In terms of technological orientation, compared with other legal rules, the foreign investment security review systems of various countries have an extremely high degree of legal technology and technicality, all presenting the characteristics of “technology-based law”. Among the United States or the European Union, it is very difficult to find a law with such a high “technological content” in their domestic (or member state) legal systems. From practice, even the legislative or regulatory bodies may not be able to fully explain why a certain key technology endangers national security, let alone to what extent it endangers national security.

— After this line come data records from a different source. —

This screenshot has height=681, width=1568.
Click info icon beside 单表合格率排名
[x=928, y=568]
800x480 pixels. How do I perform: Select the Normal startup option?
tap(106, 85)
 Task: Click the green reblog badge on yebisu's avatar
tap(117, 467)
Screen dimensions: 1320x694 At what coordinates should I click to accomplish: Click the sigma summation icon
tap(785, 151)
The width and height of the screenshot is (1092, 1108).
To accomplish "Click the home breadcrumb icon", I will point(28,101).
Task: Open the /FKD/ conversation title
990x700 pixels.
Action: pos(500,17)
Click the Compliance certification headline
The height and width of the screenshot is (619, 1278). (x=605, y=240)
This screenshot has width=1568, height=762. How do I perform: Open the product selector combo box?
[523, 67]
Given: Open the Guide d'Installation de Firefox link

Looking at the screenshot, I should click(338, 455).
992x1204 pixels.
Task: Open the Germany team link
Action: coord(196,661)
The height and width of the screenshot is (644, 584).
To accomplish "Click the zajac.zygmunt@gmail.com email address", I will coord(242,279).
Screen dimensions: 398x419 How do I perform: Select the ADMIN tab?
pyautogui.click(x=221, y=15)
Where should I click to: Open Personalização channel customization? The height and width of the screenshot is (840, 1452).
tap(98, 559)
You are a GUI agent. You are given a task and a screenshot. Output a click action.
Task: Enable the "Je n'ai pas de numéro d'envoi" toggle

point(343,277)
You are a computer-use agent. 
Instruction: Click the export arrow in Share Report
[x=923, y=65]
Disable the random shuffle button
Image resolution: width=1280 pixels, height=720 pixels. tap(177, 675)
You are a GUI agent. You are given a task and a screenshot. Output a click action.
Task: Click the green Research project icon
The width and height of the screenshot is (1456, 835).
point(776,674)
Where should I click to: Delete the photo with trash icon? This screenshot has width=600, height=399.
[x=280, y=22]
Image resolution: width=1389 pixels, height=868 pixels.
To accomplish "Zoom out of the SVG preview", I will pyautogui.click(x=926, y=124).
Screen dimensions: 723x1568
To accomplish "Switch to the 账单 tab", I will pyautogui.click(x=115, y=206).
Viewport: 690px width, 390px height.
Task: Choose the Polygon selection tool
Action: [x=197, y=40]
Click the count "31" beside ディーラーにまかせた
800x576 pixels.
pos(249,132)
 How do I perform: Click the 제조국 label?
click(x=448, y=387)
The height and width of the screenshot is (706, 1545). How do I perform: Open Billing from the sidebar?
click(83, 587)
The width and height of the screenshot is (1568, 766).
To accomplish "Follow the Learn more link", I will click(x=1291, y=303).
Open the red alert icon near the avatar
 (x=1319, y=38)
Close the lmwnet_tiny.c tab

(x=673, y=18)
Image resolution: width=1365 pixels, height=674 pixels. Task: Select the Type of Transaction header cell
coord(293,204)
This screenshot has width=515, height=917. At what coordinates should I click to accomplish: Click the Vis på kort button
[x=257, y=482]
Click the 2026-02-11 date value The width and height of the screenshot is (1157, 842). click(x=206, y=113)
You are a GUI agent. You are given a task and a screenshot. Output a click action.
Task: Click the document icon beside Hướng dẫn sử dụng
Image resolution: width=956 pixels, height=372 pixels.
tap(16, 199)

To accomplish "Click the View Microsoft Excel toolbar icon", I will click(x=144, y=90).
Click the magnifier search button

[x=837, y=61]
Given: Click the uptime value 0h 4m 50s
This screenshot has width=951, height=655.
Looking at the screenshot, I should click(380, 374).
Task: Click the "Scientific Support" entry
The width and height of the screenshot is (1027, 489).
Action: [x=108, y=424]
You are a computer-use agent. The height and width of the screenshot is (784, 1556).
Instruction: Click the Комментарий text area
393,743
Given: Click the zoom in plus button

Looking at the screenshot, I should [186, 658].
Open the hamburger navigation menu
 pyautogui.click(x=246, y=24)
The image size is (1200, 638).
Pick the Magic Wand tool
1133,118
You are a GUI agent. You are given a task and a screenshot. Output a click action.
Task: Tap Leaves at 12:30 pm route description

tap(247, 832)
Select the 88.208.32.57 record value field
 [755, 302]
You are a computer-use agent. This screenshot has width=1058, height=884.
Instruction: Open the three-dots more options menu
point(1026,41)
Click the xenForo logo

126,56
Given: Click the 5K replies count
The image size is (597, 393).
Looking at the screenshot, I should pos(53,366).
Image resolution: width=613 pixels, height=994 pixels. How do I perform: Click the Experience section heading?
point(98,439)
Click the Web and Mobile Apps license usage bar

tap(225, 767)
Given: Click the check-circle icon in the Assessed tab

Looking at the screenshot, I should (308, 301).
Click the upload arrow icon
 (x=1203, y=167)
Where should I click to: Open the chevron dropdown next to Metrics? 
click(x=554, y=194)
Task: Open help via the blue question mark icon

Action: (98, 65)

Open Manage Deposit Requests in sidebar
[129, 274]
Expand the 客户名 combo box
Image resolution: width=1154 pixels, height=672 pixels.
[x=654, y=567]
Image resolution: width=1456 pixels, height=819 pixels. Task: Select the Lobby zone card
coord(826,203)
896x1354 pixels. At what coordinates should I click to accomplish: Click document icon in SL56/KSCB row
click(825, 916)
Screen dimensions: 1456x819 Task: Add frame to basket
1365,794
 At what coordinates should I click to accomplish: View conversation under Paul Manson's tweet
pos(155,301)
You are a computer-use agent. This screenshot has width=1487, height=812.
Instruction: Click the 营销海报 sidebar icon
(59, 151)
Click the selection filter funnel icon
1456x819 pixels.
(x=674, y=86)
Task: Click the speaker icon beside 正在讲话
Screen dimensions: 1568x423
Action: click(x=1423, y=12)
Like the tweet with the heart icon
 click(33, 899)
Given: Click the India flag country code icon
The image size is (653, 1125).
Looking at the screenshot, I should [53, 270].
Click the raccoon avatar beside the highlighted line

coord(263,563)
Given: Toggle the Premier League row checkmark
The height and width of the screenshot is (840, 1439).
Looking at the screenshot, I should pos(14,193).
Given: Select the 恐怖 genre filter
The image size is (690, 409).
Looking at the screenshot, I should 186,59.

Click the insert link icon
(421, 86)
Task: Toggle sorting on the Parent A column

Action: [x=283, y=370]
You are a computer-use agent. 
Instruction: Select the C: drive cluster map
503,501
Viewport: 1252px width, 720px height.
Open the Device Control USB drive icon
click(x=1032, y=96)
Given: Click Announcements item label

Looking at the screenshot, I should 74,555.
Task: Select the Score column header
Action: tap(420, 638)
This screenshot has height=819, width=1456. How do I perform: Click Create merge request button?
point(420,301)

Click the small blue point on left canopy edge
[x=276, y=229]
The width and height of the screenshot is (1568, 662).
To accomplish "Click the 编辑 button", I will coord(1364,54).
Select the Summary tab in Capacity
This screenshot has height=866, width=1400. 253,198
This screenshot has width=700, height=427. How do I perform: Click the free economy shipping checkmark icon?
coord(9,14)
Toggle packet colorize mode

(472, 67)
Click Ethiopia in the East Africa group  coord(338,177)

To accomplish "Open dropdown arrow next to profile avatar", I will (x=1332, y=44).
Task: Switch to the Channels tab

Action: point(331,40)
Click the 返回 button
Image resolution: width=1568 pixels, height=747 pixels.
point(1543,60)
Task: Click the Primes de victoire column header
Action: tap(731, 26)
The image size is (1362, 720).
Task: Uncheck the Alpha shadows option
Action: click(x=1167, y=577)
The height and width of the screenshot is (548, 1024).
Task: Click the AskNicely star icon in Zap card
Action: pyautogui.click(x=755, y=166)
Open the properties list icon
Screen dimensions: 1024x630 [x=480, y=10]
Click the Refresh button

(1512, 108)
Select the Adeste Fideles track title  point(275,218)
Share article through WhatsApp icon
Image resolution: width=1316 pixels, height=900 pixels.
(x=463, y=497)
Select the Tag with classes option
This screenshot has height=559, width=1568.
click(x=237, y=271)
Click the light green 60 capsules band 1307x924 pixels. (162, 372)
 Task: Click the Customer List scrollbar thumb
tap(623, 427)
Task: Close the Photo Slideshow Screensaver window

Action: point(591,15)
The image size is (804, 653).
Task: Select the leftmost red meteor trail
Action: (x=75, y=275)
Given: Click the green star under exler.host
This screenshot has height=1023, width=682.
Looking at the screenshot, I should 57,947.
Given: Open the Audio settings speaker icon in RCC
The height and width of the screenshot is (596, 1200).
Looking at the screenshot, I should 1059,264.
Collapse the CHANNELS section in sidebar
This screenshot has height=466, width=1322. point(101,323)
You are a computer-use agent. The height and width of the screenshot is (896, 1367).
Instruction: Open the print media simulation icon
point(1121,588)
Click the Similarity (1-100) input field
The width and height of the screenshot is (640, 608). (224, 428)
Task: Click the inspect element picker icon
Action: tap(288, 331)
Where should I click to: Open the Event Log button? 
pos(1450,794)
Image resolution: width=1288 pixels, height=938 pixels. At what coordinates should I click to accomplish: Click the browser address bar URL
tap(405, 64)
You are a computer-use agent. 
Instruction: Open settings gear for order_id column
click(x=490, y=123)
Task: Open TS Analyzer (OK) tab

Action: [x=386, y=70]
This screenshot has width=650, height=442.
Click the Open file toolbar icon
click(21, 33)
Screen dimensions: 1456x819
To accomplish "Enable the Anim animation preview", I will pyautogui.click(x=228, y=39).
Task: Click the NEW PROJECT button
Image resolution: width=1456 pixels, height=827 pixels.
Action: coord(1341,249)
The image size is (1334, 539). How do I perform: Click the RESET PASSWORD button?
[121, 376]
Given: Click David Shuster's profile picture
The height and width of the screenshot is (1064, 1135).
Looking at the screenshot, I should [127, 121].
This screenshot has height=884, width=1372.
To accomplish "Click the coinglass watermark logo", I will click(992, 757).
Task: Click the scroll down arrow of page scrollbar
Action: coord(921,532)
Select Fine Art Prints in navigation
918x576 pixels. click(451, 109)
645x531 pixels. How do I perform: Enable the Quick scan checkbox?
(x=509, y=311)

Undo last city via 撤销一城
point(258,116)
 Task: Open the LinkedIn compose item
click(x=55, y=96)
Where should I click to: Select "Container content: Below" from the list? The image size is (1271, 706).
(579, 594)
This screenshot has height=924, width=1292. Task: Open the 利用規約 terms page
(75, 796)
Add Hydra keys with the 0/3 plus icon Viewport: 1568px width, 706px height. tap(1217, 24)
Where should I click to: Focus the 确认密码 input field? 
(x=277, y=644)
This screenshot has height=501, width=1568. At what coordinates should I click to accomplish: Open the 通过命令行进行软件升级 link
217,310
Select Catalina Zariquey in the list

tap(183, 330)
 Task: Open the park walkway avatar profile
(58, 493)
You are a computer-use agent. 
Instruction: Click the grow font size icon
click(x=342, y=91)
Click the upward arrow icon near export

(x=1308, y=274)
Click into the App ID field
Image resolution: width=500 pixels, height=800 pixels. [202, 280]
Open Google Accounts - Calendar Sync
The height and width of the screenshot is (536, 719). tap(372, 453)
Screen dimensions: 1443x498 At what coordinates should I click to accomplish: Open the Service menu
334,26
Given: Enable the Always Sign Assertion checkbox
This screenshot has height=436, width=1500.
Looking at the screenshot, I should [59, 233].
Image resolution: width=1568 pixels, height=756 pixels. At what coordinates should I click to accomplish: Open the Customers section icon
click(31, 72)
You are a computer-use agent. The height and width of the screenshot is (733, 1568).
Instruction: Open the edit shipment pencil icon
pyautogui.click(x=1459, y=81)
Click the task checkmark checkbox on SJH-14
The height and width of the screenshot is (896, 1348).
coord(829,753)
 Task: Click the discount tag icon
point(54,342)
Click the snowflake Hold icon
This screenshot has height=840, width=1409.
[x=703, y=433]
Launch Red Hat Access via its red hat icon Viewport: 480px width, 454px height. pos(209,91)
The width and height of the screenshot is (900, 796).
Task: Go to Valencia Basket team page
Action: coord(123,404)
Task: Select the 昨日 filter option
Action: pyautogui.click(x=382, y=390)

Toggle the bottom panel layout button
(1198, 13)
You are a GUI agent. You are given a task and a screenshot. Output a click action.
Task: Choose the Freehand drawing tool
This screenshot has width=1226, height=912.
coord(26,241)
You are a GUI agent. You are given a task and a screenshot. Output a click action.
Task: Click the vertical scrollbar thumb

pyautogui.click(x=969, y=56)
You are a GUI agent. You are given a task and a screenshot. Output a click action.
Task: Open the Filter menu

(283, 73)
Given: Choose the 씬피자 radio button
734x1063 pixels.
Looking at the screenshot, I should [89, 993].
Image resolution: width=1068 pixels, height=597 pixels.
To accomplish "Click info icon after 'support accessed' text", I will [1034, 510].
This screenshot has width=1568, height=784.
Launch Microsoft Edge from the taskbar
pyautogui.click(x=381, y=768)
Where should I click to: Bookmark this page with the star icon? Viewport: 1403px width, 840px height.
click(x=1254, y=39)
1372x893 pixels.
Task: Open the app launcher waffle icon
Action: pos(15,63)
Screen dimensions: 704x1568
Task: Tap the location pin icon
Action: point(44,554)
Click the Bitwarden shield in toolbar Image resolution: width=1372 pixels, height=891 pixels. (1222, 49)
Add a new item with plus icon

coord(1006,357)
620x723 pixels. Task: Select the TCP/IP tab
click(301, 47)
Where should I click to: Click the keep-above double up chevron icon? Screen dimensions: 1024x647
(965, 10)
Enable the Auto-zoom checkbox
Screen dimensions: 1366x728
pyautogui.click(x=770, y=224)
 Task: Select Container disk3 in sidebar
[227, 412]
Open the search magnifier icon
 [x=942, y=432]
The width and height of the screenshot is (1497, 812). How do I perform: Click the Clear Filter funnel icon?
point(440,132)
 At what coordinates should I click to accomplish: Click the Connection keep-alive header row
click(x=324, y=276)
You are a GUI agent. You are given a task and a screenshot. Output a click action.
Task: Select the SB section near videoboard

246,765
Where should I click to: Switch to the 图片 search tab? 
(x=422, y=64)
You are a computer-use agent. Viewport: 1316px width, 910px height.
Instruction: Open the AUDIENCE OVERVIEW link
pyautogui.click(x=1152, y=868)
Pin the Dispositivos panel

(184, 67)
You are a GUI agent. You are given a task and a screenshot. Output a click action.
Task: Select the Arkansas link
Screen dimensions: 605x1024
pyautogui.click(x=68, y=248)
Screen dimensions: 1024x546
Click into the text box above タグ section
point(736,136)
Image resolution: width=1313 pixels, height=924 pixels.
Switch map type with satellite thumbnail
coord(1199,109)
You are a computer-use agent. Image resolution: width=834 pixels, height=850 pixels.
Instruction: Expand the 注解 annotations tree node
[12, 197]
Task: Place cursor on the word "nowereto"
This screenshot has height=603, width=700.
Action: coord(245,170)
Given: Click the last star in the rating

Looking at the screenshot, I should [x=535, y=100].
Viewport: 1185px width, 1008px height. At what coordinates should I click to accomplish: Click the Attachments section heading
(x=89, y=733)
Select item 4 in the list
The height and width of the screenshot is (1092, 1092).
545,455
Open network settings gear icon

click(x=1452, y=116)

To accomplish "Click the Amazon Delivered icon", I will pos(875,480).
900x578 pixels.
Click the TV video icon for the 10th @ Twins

The phenomenon of the law system becoming stricter is widespread. Its prominent manifestation is that cross-border investment flows have been continuously restricted in recent years due to the restrictions of foreign investment security reviews by regulatory authorities. A review of the World Investment Report released annually by the United Nations Conference on Trade and Development (UNCTAD) shows that global cross-border investment flows as a whole have been declining year by year from 2018 to 2024, but foreign investment flowing into developing countries has been increasing. Countries or regions with a significant decline in cross-border investment inflows, all have strict foreign investment restriction measures. Therefore, in addition to the global economic downturn trend and geopolitical factors, investment facilitation restriction measures are the key influencing factors.